肿瘤浸润性T细胞和B淋巴细胞在癌症发展和转移中起着关键作用；了解这些免疫细胞在不同器官GC转移中的浸润状态，可以为器官特异性转移制定特定的诊断和治疗策略。作者采用无监督方法对T细胞和B淋巴细胞的每个亚群进行重新聚类，探讨GC中淋巴细胞的器官特异性转移特征。如图7A TSNE降维结果所示，在大多数T细胞亚群和一些B细胞亚群中，不同的器官转移在转录上是异质的（每一种疾病样本类型中包含不同的亚型）。
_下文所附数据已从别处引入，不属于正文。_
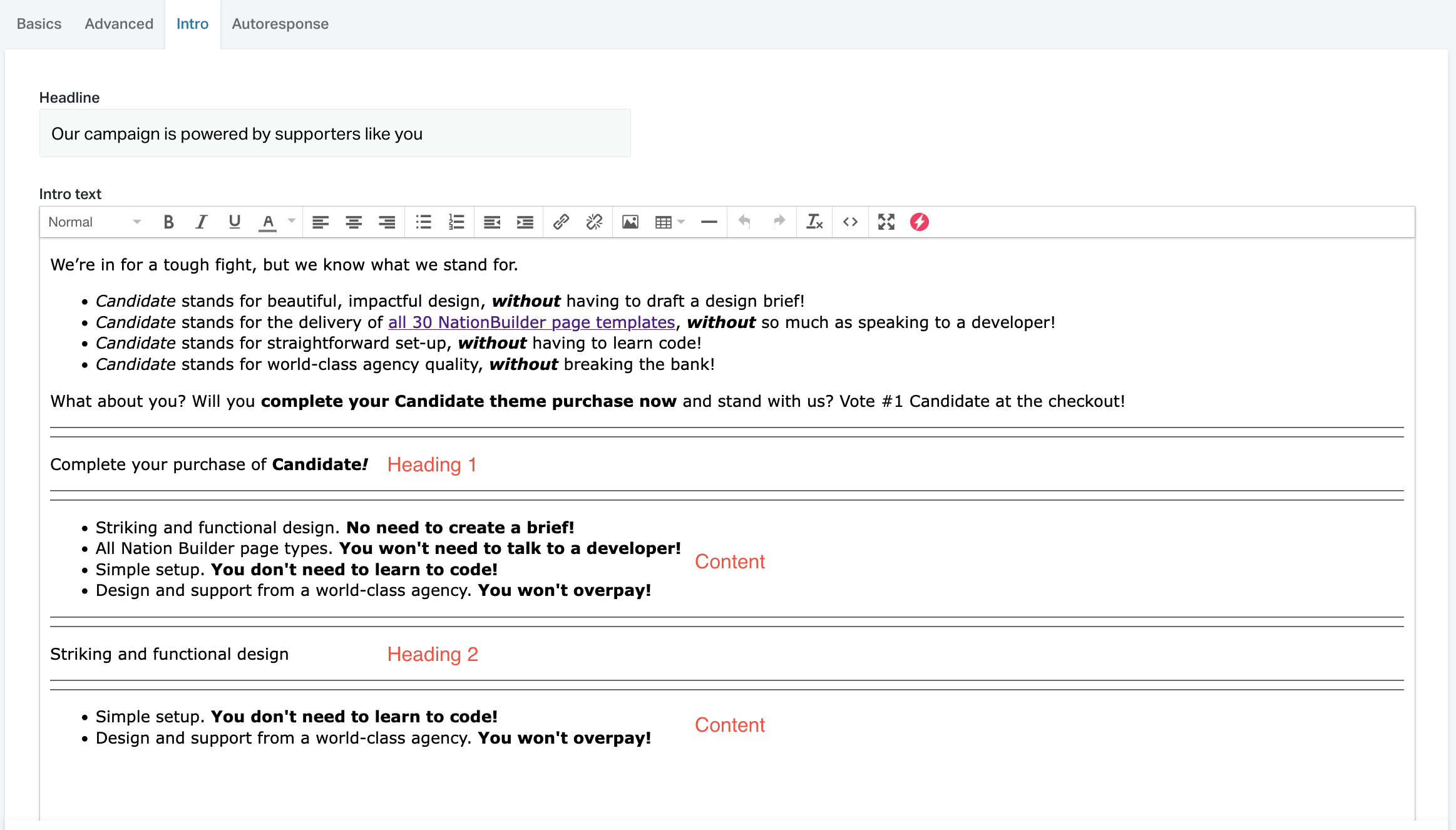
Task: Apply italic styling to text
Action: (201, 222)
早期GC中，淋巴结转移的发生率极高，在单细胞分辨率下识别淋巴结转移的特征具有重要意义。因此，作者通过差异分析，识别了20个（top 20）GC中生成淋巴结衍生（lymph node-derived）T细胞和B细胞亚群的基因表达特征并为每个淋巴结衍生的T细胞和B细胞亚群添加了20个基因标签。如图7B所示，在耗竭性CD8⁺T细胞中，淋巴结衍生亚群中前20个上调的DEG在LN中的表达高于其他转移瘤，同时与其他原发肿瘤相比，PT3（淋巴结转移患者的原发肿瘤样本）中的表达也更高，表明20个基因特征可以反映从原发部位向淋巴结转移的模式；作者进一步将20个signature与患者的预后进行关联，说明了这20个signature对于患者生存时间的影响（图7D）。

图7：不同器官转移的T和B淋巴细胞亚群异质性探究

自此这篇文章的主题内容就介绍完毕啦，总体来说，作者对胃癌特异性器官转移的6名患者进行了单细胞RNA-seq测序，通过对肿瘤微环境中每种细胞类型的刻画，识别了胃癌患者中，原发肿瘤和器官转移的异质性问题，结合TCGA组学数据进一步进行了验证；最终识别到了可以作为胃癌特异性性器官转移的肿瘤浸润性T细胞和B淋巴细胞的signatures。整体的文章思路清晰，尤其是在GC肿瘤微环境中免疫细胞的刻画上细致入微，可见，数据量并不是发好文章的唯一法宝，与生物学意义紧密结合，也同样可以尽显工作的意义。